Total surgical excision is curative for the treatment of IMT. Therefore, it is very important to differentiate from sarcoma and make correct diagnosis in order to avoid unnecessary aggressive treatment.13 Fabre et al reported a 10-year survey with a rate of 89% in IMTs after total resection. Adjuvant treatment after surgery has been reported to be useful in recurrence or incomplete resection.12 Although the relationship between ALK expression and clinical behavior of the tumor is not clear, detection of ALK may be important in order to apply adjuvant treatment to the patients.5 In addition, there are some studies suggesting that more aggressive treatment regimen may be needed in ALK negative patients.14 Curative surgical treatment was applied to our case and adjuvant therapy didn’t considered because of no residue tumor within surgical margins of the microscopic examination. However the patient was under close clinical follow-up.

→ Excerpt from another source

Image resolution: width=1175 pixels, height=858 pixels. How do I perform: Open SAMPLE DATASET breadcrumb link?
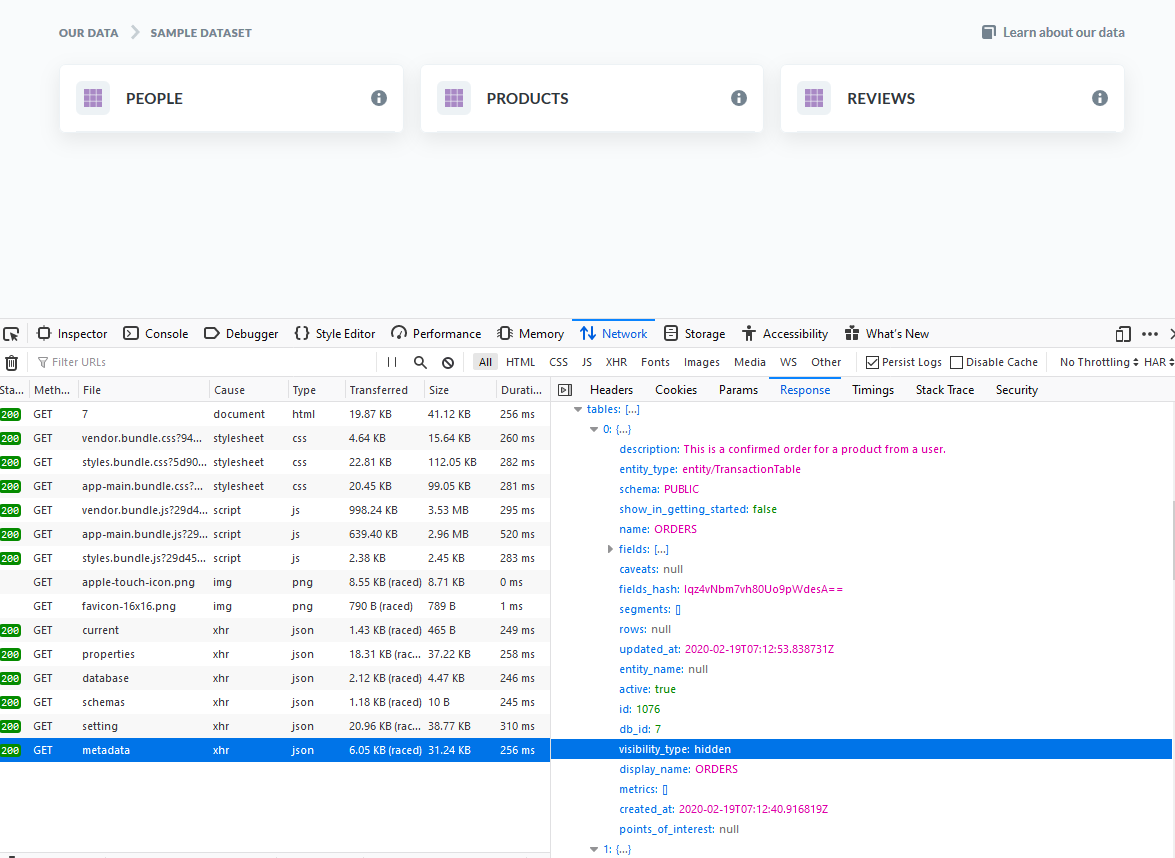pyautogui.click(x=200, y=31)
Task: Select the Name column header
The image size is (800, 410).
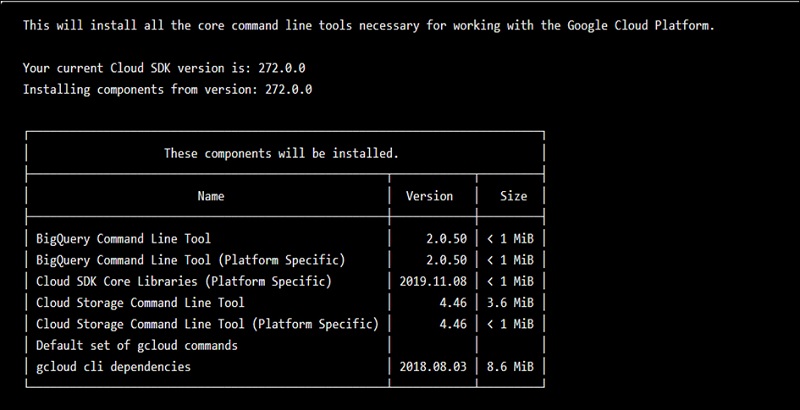Action: [x=210, y=196]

IMT is an entity that should be kept in mind in the differential diagnosis of the masses in the respiratory system especially during childhood. Since it may be confused with many different benign and malignant tumors clinically and radiologically, the definitive diagnosis is possible with histopathologic examination after excision. Making differential diagnosis with other malignancies will be useful in terms of preventing unnecessary aggressive treatment. In ALK-negative patients, different treatment approaches will be needed in order to longer clinical follow-up studies.


The present work was performed after taking informed consent from the patient and a sincere effort has been made to uphold patient confidentiality.

Conflicts of interest

The authors have declared that no competing interests exist. Financial assistance/funding Nil.